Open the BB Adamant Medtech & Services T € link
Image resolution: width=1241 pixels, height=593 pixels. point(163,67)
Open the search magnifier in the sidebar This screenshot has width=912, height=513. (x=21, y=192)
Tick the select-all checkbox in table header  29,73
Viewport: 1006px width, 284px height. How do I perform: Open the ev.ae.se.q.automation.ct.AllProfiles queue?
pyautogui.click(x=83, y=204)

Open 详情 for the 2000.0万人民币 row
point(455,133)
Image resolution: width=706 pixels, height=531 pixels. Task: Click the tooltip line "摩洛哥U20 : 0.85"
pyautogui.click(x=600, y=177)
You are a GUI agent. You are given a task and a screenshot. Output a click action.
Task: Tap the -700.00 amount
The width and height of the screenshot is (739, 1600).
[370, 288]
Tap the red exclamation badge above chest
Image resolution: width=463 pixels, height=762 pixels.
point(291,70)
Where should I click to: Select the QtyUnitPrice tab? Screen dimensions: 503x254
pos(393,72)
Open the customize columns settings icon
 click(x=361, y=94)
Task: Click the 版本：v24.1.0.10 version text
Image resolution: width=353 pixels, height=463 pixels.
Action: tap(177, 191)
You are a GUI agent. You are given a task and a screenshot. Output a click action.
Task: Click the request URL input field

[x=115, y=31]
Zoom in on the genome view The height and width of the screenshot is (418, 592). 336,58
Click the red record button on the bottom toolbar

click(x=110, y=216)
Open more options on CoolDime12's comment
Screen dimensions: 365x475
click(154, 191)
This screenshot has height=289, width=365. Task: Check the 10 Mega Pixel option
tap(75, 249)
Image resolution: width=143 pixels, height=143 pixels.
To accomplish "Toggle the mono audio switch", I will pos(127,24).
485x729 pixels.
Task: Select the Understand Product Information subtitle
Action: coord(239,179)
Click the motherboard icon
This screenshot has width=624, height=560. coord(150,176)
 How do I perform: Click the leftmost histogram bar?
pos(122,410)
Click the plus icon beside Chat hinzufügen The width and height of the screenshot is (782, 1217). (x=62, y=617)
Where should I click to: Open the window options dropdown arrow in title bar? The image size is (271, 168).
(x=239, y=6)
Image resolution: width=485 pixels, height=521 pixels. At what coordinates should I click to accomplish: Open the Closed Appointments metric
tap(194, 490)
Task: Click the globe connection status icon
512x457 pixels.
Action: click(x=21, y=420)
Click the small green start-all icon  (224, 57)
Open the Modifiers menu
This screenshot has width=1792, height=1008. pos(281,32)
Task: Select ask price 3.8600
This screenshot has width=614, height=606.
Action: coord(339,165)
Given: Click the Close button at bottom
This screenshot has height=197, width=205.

**********

What you return must match the records above exactly, line for line.

Open the BB Adamant Medtech & Services T € link
Image resolution: width=1241 pixels, height=593 pixels. point(163,67)
Open the search magnifier in the sidebar This screenshot has width=912, height=513. (x=21, y=192)
Tick the select-all checkbox in table header  29,73
Viewport: 1006px width, 284px height. How do I perform: Open the ev.ae.se.q.automation.ct.AllProfiles queue?
pyautogui.click(x=83, y=204)

Open 详情 for the 2000.0万人民币 row
point(455,133)
Image resolution: width=706 pixels, height=531 pixels. Task: Click the tooltip line "摩洛哥U20 : 0.85"
pyautogui.click(x=600, y=177)
You are a GUI agent. You are given a task and a screenshot. Output a click action.
Task: Tap the -700.00 amount
The width and height of the screenshot is (739, 1600).
[370, 288]
Tap the red exclamation badge above chest
Image resolution: width=463 pixels, height=762 pixels.
point(291,70)
Where should I click to: Select the QtyUnitPrice tab? Screen dimensions: 503x254
pos(393,72)
Open the customize columns settings icon
 click(x=361, y=94)
Task: Click the 版本：v24.1.0.10 version text
Image resolution: width=353 pixels, height=463 pixels.
Action: tap(177, 191)
You are a GUI agent. You are given a task and a screenshot. Output a click action.
Task: Click the request URL input field

[x=115, y=31]
Zoom in on the genome view The height and width of the screenshot is (418, 592). 336,58
Click the red record button on the bottom toolbar

click(x=110, y=216)
Open more options on CoolDime12's comment
Screen dimensions: 365x475
click(154, 191)
This screenshot has height=289, width=365. Task: Check the 10 Mega Pixel option
tap(75, 249)
Image resolution: width=143 pixels, height=143 pixels.
To accomplish "Toggle the mono audio switch", I will pos(127,24).
485x729 pixels.
Task: Select the Understand Product Information subtitle
Action: coord(239,179)
Click the motherboard icon
This screenshot has width=624, height=560. coord(150,176)
 How do I perform: Click the leftmost histogram bar?
pos(122,410)
Click the plus icon beside Chat hinzufügen The width and height of the screenshot is (782, 1217). (x=62, y=617)
Where should I click to: Open the window options dropdown arrow in title bar? The image size is (271, 168).
(x=239, y=6)
Image resolution: width=485 pixels, height=521 pixels. At what coordinates should I click to accomplish: Open the Closed Appointments metric
tap(194, 490)
Task: Click the globe connection status icon
512x457 pixels.
Action: click(x=21, y=420)
Click the small green start-all icon  (224, 57)
Open the Modifiers menu
This screenshot has width=1792, height=1008. pos(281,32)
Task: Select ask price 3.8600
This screenshot has width=614, height=606.
Action: coord(339,165)
Given: Click the Close button at bottom
This screenshot has height=197, width=205.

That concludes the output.